Exercise input:
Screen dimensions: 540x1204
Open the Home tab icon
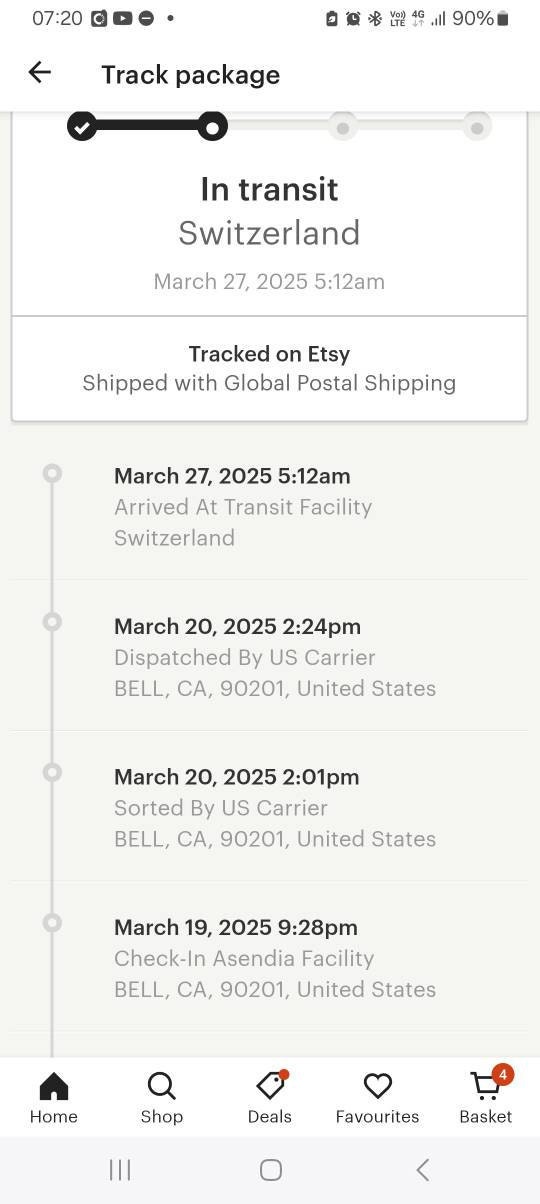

==

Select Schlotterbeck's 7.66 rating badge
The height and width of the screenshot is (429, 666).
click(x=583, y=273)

==

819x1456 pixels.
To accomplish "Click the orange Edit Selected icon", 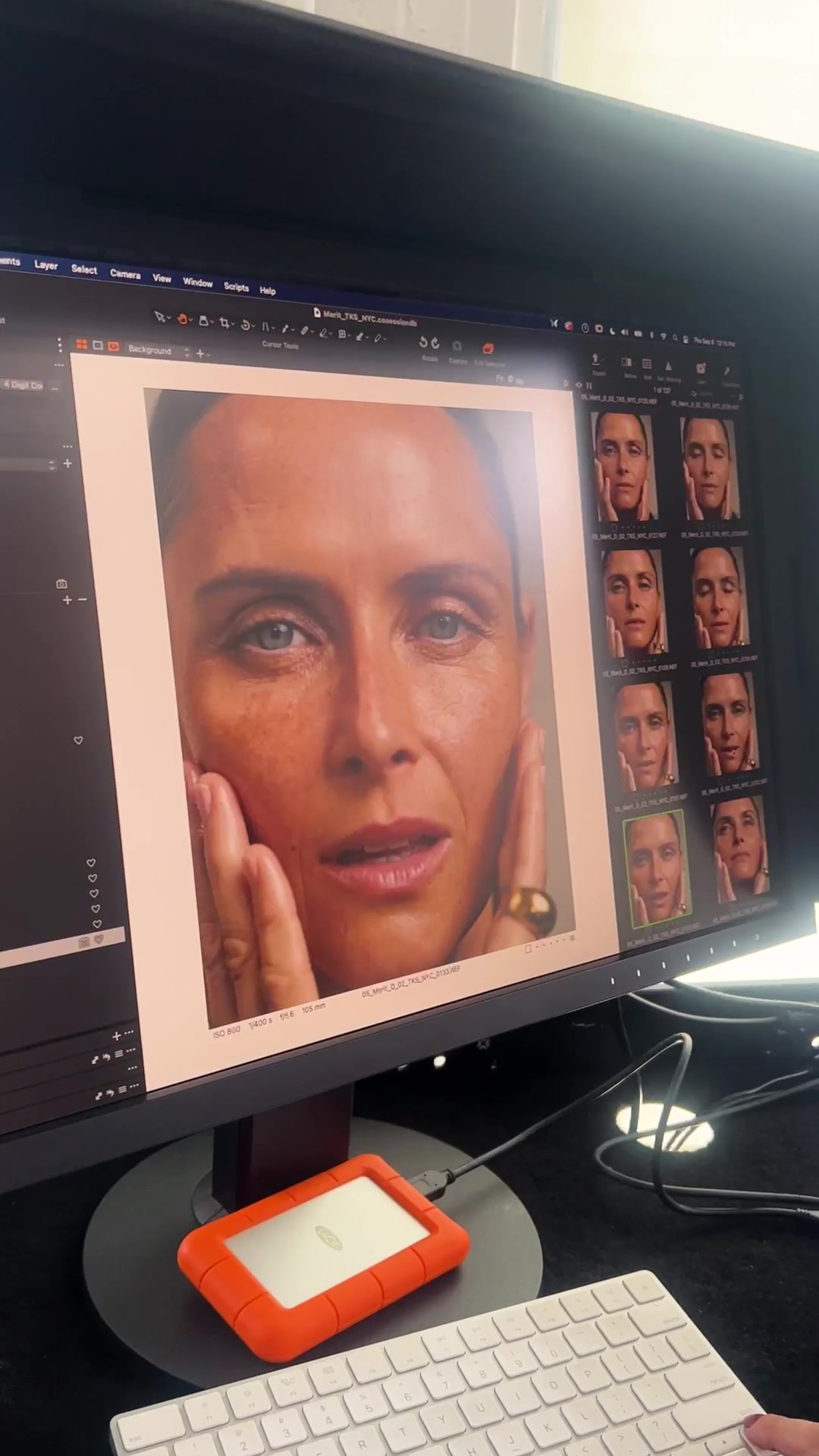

Task directions: Retype only this portion of the data above: the line containing "Screen dimensions: 540x1204", the line containing "Open the Home tab icon", and all lines between them, exactly.

Response below:
Screen dimensions: 540x1204
Open the Home tab icon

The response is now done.